What is being asked. A word-for-word copy of the records that follow is needed, with every picture omitted.
+++ Records to use +++
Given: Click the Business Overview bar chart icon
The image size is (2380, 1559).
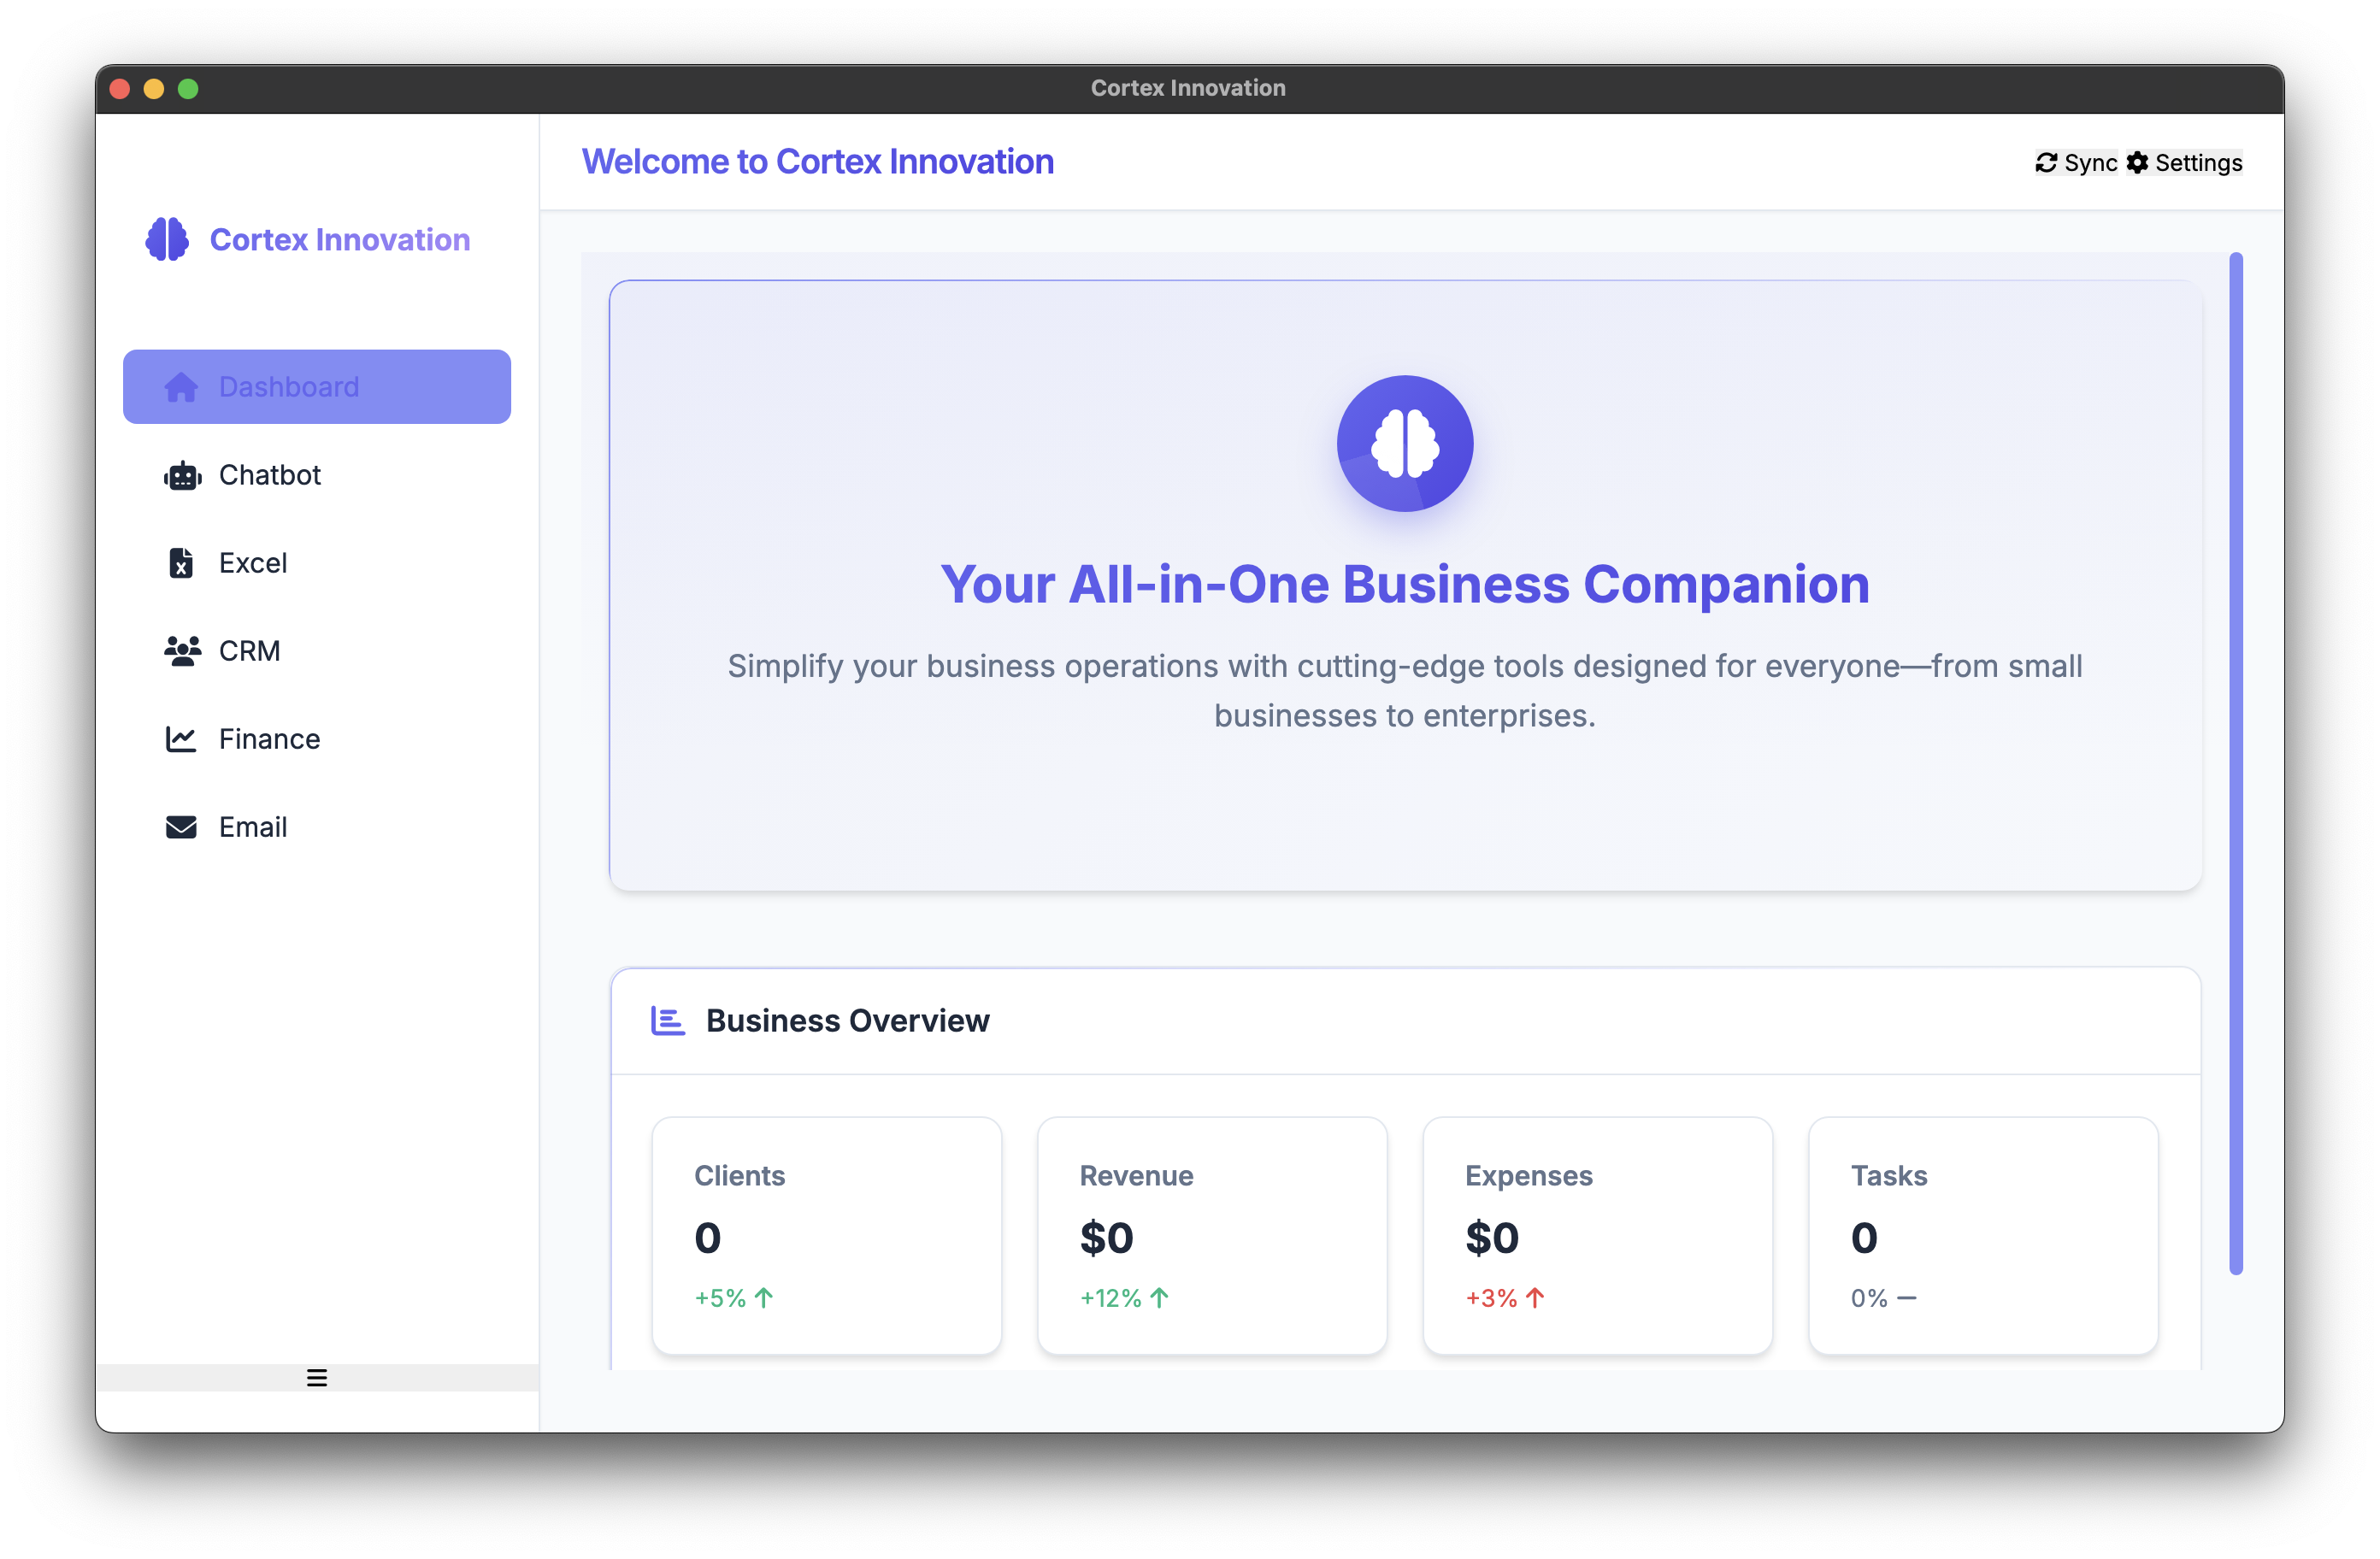Looking at the screenshot, I should [667, 1021].
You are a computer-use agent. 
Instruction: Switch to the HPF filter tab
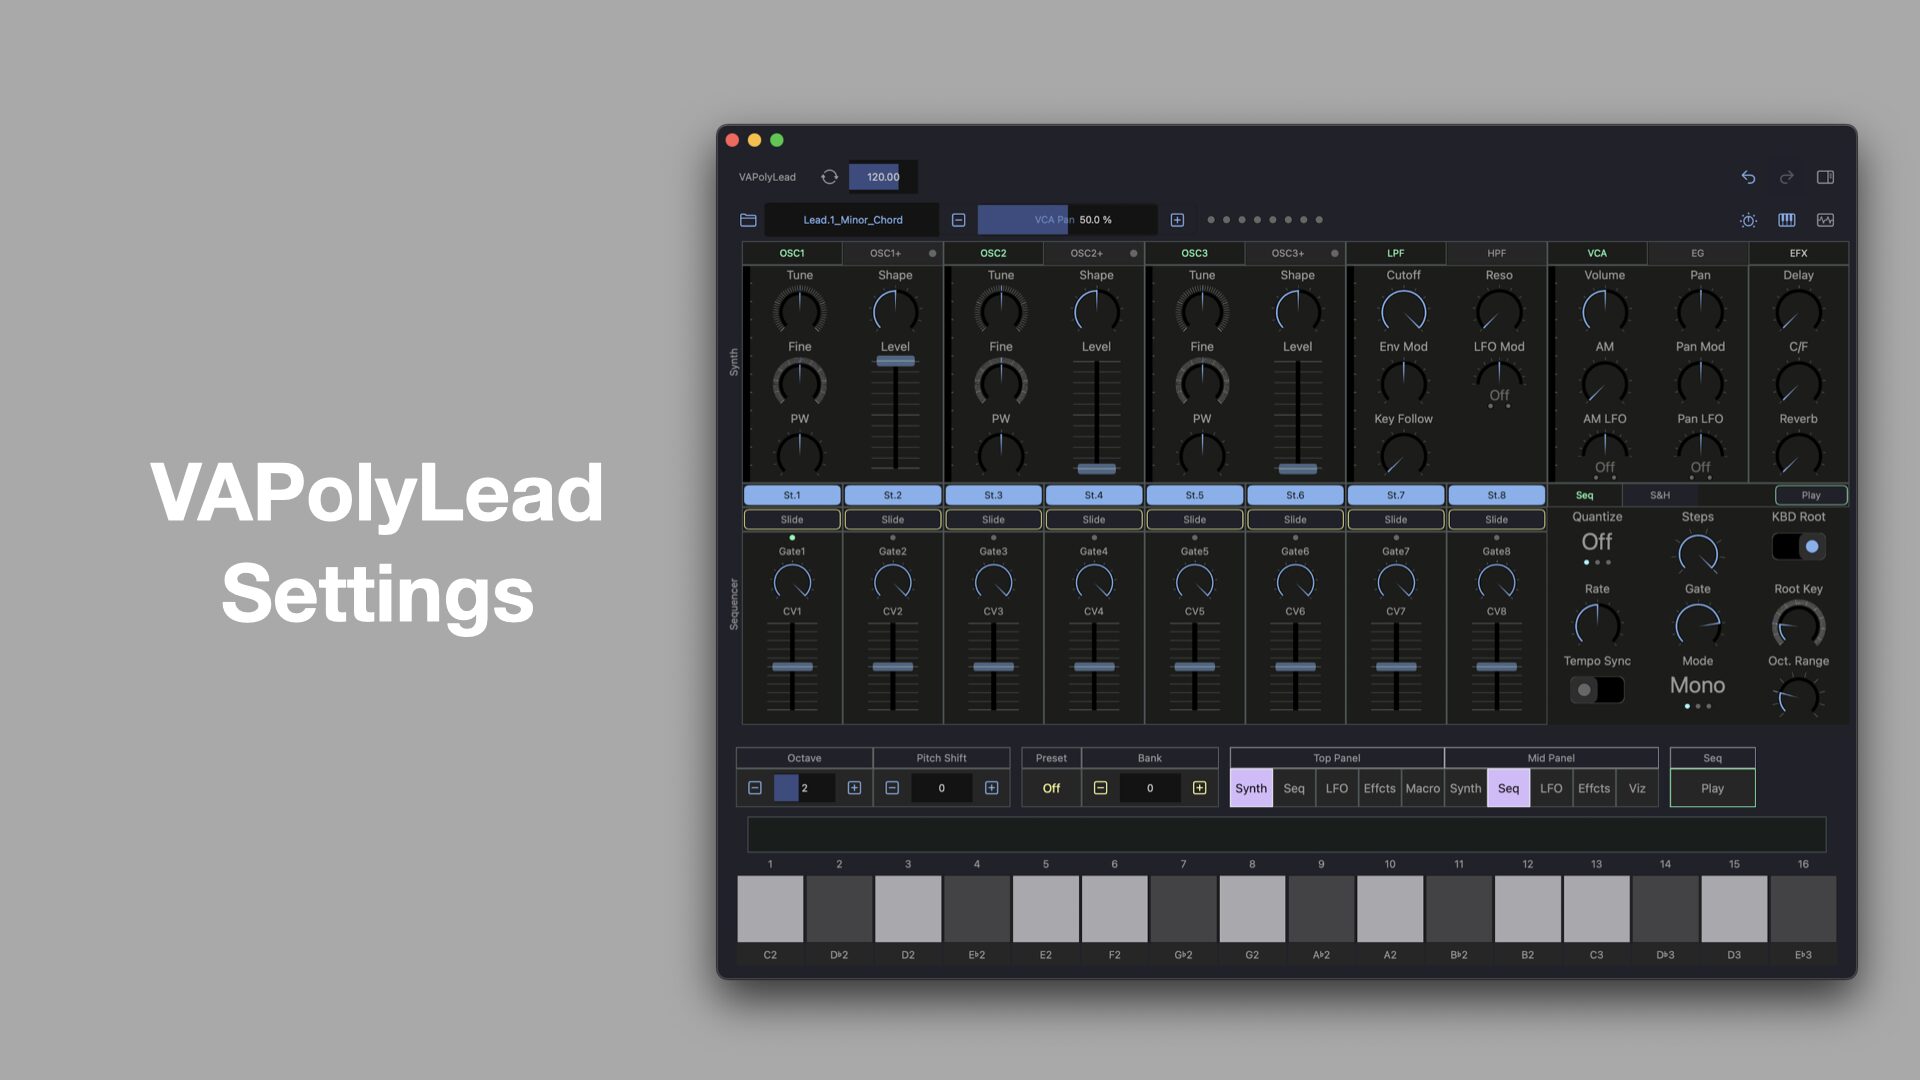coord(1496,253)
+++
Result of the exercise.
Given: Click the Business Overview bar chart icon
The image size is (2380, 1559).
Looking at the screenshot, I should [667, 1021].
You are a computer-use agent. 
Instruction: Switch to the HPF filter tab
coord(1496,253)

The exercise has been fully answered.